I am part of all that I have met;
Yet all experience is an arch wherethrough
Gleams that untravelled world, whose margin fades
For ever and for ever when I move.
How dull it is to pause, to make an end,
To rust unburnished, not to shine in use!
(from Tennyson's Ulysses)
Living at the ocean's edge, our horizon is like Ulysses' fading margin. Except... we're not moving. The horizon just sits there, no closer, no farther. Unchanging but for the sky. Sometimes I miss the markers-- mountains, city skylines, midwestern hedgerows even-- that indicate some fixed point by which to measure our progress, or our limits. To remind me I AM moving, in my own small way. The ocean just lies in front of me, waves and tides in constant motion-- alternately soothing or taunting me, according to my mood-- with its advance-retreat-advance-retreat. Relentless as the clock, reminding me that my horizon is fixed, for now, and all of my running about is no more than the motion of the waves.

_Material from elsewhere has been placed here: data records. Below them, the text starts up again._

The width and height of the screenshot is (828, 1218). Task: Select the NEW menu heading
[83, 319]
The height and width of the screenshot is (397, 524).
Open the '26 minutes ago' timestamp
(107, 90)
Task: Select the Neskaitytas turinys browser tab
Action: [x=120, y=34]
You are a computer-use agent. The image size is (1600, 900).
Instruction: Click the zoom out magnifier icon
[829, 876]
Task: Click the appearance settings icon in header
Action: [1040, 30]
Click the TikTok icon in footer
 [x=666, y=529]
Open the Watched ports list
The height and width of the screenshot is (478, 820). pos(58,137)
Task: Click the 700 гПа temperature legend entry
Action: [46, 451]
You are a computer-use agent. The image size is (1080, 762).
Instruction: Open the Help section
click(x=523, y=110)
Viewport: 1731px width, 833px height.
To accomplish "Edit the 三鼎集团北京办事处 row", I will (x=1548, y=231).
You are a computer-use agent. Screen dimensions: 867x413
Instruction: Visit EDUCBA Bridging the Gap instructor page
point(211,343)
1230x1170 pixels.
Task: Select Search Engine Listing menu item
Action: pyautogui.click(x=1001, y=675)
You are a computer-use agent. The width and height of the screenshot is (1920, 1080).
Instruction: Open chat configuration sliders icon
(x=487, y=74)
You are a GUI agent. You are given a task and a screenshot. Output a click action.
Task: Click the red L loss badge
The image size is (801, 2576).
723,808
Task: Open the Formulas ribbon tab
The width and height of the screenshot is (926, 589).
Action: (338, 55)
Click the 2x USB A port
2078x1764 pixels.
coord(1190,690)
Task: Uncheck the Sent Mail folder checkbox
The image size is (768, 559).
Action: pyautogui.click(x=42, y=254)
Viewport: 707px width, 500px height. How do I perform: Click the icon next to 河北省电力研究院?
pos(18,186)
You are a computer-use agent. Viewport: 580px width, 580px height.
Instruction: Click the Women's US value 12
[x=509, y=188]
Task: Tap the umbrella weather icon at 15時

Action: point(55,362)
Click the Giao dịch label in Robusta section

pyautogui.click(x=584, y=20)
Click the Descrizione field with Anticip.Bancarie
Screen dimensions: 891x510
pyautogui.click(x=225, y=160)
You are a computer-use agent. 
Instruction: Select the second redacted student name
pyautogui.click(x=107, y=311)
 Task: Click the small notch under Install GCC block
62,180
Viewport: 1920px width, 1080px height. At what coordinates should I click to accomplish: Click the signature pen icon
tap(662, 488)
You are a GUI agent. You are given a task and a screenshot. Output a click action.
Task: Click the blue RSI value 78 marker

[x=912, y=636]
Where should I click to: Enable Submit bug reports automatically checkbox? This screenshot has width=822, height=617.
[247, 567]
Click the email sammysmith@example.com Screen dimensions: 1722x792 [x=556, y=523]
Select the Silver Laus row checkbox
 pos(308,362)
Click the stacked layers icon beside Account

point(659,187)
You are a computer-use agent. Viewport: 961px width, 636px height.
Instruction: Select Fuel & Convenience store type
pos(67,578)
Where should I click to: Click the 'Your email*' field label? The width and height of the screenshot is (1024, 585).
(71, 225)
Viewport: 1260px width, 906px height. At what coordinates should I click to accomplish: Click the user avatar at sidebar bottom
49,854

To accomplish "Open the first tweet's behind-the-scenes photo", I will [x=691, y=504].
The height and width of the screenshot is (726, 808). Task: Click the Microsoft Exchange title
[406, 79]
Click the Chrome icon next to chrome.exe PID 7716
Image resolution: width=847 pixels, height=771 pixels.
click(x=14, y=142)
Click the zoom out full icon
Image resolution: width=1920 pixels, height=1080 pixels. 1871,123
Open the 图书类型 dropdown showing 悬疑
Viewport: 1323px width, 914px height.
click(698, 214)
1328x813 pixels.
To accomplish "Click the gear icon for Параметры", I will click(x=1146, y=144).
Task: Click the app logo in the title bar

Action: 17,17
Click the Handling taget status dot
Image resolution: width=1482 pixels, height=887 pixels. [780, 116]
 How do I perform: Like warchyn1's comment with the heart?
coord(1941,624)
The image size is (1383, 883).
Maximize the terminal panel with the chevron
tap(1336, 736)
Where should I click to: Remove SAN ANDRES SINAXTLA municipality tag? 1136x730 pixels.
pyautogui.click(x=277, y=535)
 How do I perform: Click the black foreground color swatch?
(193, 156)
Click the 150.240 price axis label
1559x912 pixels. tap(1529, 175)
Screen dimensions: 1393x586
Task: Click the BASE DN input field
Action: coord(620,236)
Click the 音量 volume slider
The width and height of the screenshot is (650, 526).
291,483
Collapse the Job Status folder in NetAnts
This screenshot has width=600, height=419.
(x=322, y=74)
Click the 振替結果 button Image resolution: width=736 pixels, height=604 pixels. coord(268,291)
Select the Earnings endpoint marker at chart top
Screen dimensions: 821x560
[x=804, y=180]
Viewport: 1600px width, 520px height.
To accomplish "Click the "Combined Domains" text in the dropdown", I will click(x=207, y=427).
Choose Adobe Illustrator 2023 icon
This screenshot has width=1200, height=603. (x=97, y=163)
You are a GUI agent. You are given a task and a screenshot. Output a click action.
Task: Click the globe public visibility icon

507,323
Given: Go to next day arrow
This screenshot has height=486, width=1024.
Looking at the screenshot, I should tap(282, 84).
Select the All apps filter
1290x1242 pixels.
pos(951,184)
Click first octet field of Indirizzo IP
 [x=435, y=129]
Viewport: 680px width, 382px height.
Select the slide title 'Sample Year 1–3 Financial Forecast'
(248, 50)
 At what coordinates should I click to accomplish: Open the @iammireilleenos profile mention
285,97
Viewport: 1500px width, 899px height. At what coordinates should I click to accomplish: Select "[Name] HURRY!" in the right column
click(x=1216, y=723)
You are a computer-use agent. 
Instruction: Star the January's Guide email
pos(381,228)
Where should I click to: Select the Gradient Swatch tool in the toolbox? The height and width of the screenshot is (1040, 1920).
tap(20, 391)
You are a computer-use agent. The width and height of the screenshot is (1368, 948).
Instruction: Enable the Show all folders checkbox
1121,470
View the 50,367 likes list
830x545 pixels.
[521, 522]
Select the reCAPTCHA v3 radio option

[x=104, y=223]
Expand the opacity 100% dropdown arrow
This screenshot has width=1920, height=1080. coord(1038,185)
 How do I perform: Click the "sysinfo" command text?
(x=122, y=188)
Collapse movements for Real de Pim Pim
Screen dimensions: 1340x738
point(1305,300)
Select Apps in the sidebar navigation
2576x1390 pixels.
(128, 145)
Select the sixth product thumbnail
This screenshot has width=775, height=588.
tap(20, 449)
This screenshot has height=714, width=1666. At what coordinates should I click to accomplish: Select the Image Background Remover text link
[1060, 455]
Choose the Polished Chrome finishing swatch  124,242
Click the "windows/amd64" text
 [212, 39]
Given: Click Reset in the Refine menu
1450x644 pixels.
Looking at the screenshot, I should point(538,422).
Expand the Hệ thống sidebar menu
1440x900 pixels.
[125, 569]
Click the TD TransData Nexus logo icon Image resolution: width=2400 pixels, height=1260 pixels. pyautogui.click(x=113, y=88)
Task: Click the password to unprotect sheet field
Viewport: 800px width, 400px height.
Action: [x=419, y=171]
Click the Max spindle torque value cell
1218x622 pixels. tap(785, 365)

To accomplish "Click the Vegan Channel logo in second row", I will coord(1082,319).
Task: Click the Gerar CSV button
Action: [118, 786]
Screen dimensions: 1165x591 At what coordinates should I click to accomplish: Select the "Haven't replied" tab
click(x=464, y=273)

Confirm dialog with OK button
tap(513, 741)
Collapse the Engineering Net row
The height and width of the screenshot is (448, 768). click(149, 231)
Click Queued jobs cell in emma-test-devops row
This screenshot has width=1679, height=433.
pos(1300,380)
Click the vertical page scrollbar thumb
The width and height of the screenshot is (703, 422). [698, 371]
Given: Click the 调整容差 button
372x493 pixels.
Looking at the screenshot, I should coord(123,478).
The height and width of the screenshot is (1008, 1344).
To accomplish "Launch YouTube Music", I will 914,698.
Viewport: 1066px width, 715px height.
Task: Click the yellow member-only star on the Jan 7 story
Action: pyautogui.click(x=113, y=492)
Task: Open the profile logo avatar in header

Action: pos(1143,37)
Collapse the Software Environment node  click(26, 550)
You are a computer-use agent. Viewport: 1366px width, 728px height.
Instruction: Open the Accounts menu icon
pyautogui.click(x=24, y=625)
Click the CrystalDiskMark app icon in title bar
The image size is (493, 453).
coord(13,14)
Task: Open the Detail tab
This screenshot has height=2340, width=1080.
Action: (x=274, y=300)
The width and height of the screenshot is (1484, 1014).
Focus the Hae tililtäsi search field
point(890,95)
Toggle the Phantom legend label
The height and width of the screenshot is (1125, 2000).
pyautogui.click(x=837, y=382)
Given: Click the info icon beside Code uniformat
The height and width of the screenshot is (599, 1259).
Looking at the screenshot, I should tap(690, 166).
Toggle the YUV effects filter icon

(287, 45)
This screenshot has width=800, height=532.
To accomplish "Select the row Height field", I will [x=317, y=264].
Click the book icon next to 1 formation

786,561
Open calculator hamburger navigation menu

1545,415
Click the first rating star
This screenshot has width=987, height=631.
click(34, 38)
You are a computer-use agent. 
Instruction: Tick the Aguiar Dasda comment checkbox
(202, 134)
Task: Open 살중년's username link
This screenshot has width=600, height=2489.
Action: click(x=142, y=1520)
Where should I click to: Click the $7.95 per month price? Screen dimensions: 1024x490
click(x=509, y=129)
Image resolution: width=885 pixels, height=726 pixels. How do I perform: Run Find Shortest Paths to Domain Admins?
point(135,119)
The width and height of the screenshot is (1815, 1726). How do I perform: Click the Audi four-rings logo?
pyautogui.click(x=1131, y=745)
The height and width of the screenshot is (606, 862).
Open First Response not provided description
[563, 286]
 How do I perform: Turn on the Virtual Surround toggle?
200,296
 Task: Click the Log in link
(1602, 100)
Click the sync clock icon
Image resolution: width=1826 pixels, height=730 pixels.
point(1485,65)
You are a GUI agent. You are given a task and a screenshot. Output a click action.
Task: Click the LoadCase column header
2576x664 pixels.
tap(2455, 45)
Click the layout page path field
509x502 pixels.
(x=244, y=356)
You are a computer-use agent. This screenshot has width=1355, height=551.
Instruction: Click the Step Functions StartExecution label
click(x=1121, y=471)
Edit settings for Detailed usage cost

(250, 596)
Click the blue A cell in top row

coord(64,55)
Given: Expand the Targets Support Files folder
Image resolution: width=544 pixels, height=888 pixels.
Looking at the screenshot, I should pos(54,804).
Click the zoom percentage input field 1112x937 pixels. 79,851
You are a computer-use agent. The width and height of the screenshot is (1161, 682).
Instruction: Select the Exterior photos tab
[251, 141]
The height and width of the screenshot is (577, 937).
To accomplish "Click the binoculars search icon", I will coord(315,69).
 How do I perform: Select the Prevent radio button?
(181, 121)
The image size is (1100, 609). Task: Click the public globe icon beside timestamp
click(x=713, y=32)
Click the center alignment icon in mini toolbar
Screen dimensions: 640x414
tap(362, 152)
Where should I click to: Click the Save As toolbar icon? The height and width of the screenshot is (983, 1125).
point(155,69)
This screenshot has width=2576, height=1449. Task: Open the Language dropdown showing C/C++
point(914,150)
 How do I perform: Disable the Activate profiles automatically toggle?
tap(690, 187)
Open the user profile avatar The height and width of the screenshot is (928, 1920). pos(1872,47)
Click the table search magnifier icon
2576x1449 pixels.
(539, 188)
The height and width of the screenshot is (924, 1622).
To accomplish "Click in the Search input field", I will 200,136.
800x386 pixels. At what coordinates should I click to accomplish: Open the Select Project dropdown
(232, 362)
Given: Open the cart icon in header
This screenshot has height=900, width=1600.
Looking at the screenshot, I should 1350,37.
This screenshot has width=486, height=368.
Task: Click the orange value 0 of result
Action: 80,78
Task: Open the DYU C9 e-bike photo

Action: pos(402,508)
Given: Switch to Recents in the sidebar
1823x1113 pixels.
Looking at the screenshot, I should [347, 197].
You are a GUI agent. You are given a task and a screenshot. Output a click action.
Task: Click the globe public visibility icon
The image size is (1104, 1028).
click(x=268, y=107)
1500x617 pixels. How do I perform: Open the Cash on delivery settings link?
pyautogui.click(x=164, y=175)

I know that the markers I'm thinking of are illusions. But they are comforting illusions. The vastness of my horizon frightens me, as does its stillness. I have tasted more of the world than many people I knew as a child. But I have tasted so little, and I'm hungry for more. I want to see and do, taste and hear, create and appreciate.
Do not think I am ungrateful for my present station: mother to four incredible kids; wife of an intelligent, charismatic man. Daughter, sister, friend. I am blessed. But seeking never stops. And while relationships are the greatest part of happiness, there is another element too often neglected by people like myself. Putting everything into my relationship roles has left me feeling like I lack substance of my own. I flit about doing things that are important in mundane ways, but that are in no way creative or original. There must be more to me than this.
I am not rusting unburnished exactly; but neither am I shining in use.